Volvo introduced its start-stop technology in 2009 under their DRIVe branding.

===Mitsubishi===
Mitsubishi Motors introduced this system in 1999 under its AS&G (Auto Stop & Go) branding, on their kei-car Mitsubishi Pistachio. Mitsubishi has been marketing AS&G Technology in its ClearTec branded models in the European market since 2008. AS&G system is also available on Mitsubishi Colt (EU), which went on sale in Europe in 2008. Since 2010, this system has also been used in the Mitsubishi ASX (EU). In 2015, AS&G was added to the Mitsubishi Eclipse Cross.

==Concerns==
Hybrid/electric assist vehicles experience almost no delay in power from a stop, thanks to the instant availability of power from the battery to the electric motors. Gasoline and microhybrid vehicles, on the other hand, generally experience slight delays (albeit fractions of a second).
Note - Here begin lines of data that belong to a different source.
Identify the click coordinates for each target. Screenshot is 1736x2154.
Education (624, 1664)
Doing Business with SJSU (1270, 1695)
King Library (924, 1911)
In February 2001, the US National Highway Traffic Safety Administration (NHTSA) raised questions about non-hybrid Honda vehicles equipped with the company's "Idle Stop" transmissions due to concerns over the "sudden lurching forward of a vehicle in an automatic restart" – rather than the "gradual creeping forward found in current transmission designs".

The US Environmental Protection Agency offers gas mileage rating incentives to car manufacturers who ensure their auto stop-start systems default to the "on" position. If the system is "non-latching" (i.e., it does not stay off after the car is switched off), the EPA only calculates fuel economy figures when the system is engaged. If the car manufacturer allows the system to be permanently disabled, then the EPA tests the fuel economy with the system both on and off, then averages the two fuel economy figures. Since that average will always be lower than the economy with the system engaged, car manufacturers choose to switch it back on when the vehicle is restarted, which some operators find inconvenient.